Healing the wounds

Blog by Francis Sullivan, CEO, Truth, Justice and Healing Council. 25 September, 2013

Picture from America Magazine's Interview with Pope Francis.

Picture from America Magazine’s Interview with Pope Francis.

“I see the church as a field hospital after battle. It is useless to ask a seriously injured person if he has high cholesterol and about the level of his blood sugars! You have to heal his wounds. Then we can talk about everything else. Heal the wounds, heal the wounds.” Pope Francis

Pope Francis’ words have again inspired me in my work with the Council. The Pope spoke last week about finding a “new balance for the Church”. He spoke about the importance of not simply following a set of Church rules, but in putting a human face on the Church and addressing the needs of an individual first and foremost. This has always been our goal with the Royal Commission to respond to the needs of victims and survivors above anything else.
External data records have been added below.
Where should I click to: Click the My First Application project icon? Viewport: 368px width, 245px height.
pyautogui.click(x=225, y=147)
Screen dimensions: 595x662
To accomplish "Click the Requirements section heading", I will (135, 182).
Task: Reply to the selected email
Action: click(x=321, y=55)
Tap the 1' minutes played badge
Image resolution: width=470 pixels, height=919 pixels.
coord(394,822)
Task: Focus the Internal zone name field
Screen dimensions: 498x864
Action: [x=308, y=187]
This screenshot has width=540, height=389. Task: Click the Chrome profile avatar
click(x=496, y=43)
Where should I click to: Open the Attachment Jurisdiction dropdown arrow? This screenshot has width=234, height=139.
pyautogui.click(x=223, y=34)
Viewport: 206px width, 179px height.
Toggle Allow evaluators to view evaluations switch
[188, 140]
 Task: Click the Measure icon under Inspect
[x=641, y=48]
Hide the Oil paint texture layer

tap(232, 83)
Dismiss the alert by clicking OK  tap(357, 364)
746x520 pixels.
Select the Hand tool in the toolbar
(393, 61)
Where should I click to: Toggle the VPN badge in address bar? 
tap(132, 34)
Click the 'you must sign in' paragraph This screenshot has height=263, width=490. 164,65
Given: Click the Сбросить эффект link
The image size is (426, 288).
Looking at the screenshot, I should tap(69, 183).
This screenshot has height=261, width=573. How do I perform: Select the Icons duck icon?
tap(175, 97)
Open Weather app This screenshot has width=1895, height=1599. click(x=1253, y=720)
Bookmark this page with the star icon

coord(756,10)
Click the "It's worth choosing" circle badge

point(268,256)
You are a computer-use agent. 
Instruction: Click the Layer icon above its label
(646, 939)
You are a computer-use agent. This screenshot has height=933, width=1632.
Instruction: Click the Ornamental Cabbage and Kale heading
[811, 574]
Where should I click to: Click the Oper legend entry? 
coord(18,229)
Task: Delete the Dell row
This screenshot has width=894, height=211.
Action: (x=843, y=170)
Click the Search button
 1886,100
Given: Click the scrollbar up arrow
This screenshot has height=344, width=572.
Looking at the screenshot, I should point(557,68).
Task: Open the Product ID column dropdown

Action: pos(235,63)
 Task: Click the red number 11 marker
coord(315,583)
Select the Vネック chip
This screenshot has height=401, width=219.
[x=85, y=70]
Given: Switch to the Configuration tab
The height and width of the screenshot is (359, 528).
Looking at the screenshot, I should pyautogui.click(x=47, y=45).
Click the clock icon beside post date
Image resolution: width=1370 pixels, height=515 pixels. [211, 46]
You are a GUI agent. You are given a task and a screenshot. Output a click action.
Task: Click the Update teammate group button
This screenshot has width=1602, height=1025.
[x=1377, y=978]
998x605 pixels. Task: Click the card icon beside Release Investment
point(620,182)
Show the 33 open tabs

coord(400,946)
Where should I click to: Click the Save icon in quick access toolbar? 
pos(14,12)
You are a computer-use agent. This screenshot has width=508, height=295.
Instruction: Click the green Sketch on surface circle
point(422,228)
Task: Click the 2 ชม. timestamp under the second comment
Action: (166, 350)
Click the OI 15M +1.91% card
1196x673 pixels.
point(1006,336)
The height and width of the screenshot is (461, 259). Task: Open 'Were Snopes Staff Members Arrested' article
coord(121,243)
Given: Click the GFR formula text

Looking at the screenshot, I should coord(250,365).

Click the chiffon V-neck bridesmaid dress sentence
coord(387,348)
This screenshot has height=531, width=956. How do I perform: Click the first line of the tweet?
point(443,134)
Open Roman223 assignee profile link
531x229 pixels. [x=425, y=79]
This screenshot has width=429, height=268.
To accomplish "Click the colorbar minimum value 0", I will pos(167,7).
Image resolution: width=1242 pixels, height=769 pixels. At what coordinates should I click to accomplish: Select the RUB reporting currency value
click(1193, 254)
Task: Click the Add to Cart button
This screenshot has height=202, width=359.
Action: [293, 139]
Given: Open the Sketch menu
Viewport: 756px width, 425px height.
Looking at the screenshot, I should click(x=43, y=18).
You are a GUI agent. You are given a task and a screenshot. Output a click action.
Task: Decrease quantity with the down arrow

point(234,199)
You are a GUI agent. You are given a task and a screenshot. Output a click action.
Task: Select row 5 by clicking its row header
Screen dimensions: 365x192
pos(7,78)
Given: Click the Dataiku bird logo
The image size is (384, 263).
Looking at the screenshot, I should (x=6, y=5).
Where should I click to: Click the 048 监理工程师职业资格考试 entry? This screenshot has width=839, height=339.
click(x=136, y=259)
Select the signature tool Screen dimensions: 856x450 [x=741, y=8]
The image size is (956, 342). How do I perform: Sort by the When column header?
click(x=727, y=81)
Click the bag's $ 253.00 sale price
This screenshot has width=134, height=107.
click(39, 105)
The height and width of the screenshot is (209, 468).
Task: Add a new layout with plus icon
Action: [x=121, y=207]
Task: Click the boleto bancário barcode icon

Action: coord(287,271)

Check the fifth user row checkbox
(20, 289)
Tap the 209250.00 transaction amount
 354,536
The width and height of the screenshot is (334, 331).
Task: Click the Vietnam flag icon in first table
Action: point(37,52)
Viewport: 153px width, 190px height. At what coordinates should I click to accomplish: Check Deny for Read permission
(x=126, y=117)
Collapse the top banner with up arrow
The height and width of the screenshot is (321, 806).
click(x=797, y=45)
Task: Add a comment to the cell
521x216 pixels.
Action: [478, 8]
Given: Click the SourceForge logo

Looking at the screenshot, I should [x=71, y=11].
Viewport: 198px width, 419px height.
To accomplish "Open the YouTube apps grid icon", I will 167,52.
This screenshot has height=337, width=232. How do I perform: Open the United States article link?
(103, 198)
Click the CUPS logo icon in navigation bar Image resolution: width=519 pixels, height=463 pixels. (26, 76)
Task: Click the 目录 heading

As part of our commitment to assisting and supporting the Royal Commission, the Council continues this week in developing important Issues Papers relevant to the work of the Royal Commission.
As a large Church, with over five million members, we participate and have a wealth of knowledge and expertise across a number of these issues. We have a valuable contribution to make and we want to be part of this critical process in making all Institutions safer places for children.

There is a massive amount of work to digest and deliver and the time frames to produce these documents are very tight. We have submitted our first paper on the Working with Children Check. Over the weekend we finalised the final draft of the Towards Healing Issues Paper. We have also started work on the Child Safe Organisations and Preventing Sexual Abuse of Children in Out-of-Home Care Issues Papers.

As the Public hearings at the Royal Commission continue throughout the week we must brace ourselves for what the Royal Commission will reveal. Many people will be shocked, and indeed saddened, when they learn just how widespread child sex abuse is across all Institutions. Our thoughts and prayers are with the victims and their families as their stories are revealed.

This is no excuse, nor is it a reason for complacency in the Catholic Church, but it is a reality that other Institutions are also bedeviled by child sex abuse. At least the Catholic Church can stand up and say that over the past 20 years policies and procedures have been put in place to address the issue of child sex abuse. It is not perfect, but it is a starting point that is under review and will improve.

In addition to preparing papers and assisting the Royal Commission it is also important that the Council talks with and supports the community. We need to keep everyone updated and informed about the Royal Commission and what the Catholic Church is doing and how we are responding.

On Wednesday I spoke with parishioners from St Gerard’s, Carlingford in the Broken Bay diocese in Sydney. This Parish has felt deeply the hurt from the child sex abuse scandal with their Parish Priest from 1979 to 1999, Fr Finian Egan, facing trial in October for such offences. Perhaps because of this, or maybe in spite of it, parishioners are very engaged and supportive of the Royal Commission.

Our talk ran well over time as we discussed what the Church will do to address our dark history. I felt inspired that a Parish, which has every reason to feel let down by the Church, is committed and responsive to rebuilding the Church and ensuring it is a safe place for everyone, especially children.

On Sunday I addressed a crowd of over 200 at the Aquinas Academy at The Crypt of St Patrick’s Church at The Rocks. The Aquinas Academy, together with Catalyst for Renewal, has organized a series of public conversations to discuss the Royal Commission. There was a great range of people interested and engaged with the work of the Council and enthusiastic about being part of a Church committed to ‘healing the wounds’.

This week I will speak to the students, staff and lecturers at Newman College, a Catholic Residential College at the University of Melbourne. Towards the end of the week I will deliver two workshops at the Ignite Conference in Brisbane – the largest Catholic youth event of its kind in Australia.

With our heads down in the midst of this very busy period we must keep in mind Pope Francis’ words. In everything we do we must remember the people damaged by abuse and make them our highest priority. We must ‘heal their wounds’ and by our hard work and actions ensure abuse never occurs in the Church again.